Operational Causality

Causality assessment procedures are a group of methods by which single cases can be considered in a counterfactual model for the purpose of generating operational causal ratings (Venulet, 1992). All operational causality instruments are based on the Bayesian principle that individual patient data can modify an assessor's pre-existing view of a causal association between a particular etiologic alternative and an AE to obtain a more accurate final impression of a particular patient's adverse experience. The operational rating that results from this process can then be used to categorize individual patient product-AEs along an arbitrary continuous or ordinal scale.
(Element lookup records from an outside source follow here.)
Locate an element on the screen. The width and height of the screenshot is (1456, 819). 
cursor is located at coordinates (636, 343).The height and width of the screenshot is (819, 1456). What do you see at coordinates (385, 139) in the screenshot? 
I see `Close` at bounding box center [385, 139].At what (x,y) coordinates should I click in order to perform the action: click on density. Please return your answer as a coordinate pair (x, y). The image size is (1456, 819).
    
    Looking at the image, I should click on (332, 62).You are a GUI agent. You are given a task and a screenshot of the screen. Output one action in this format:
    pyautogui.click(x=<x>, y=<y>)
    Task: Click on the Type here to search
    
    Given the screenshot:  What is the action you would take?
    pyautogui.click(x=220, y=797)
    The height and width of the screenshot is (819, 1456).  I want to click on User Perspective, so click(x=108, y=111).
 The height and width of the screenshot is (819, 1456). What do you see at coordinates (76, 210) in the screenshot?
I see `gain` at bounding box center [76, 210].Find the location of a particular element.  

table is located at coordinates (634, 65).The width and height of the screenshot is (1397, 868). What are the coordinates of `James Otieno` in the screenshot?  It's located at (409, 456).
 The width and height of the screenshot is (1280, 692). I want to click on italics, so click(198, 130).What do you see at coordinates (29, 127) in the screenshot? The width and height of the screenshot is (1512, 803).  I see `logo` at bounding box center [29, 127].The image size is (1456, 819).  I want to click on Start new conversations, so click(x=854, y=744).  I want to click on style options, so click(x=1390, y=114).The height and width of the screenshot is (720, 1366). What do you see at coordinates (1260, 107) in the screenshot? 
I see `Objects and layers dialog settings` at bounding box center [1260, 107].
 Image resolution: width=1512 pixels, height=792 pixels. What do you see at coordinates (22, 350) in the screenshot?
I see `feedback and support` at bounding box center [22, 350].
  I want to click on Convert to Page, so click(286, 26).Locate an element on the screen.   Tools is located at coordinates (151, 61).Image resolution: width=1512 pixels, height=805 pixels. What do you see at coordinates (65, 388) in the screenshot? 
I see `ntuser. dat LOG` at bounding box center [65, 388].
Although such ratings provide causal information within the scale defined by the observer, they are not referable to a time-space context, and cannot mathematically relate individual patient causality to a larger causal concept by way of formal hypothesis testing. From the surveillance perspective, operational causality ratings are useful as triaging methodologies (i.e. imputation screening tools) that help to focus subsequent analytic activity on high priority patient experiences.

Regulatory Causality

Regulatory causality means the use of an operational causality instrument to explicitly define one or more categories as "causal" for reporting purposes. Since regulatory causality depends on how the results of an operational instrument are further defined as a basis for reporting actions, it is not necessarily equivalent to the results of any specific operational causality assessment. Regulatory causality implies that a reporting entity has defined a procedure in order to comply with territorial requirements.

Legal Causality

In the context of product-AEs, legal causality means the designation of an AE as causal during proceedings conducted by a court possessing appropriate jurisdiction (Freilich, 1984). This legal view of causality may or may not coincide with any other view of causality that is formulated on either an aggregate or individual case basis. The usual purpose of a jurisprudential causal debate pertaining to a health care product is to adjudicate claims against manufacturers that have been filed by an individual or group under product liability law.